▶ **WHAT YOU HAVE TO DO**
Reproduce each entry below in full, exactly as it was given.
*** RECORDS SUPPLIED Section Begins ***
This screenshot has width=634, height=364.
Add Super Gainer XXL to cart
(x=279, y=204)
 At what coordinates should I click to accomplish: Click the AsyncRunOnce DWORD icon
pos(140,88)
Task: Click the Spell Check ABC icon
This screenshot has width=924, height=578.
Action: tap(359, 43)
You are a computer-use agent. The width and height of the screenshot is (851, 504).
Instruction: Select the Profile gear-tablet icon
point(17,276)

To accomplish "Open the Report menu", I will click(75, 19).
*** RECORDS SUPPLIED Section Ends ***
▶ **YOUR RESPONSE**
This screenshot has width=634, height=364.
Add Super Gainer XXL to cart
(x=279, y=204)
 At what coordinates should I click to accomplish: Click the AsyncRunOnce DWORD icon
pos(140,88)
Task: Click the Spell Check ABC icon
This screenshot has width=924, height=578.
Action: tap(359, 43)
You are a computer-use agent. The width and height of the screenshot is (851, 504).
Instruction: Select the Profile gear-tablet icon
point(17,276)

To accomplish "Open the Report menu", I will click(75, 19).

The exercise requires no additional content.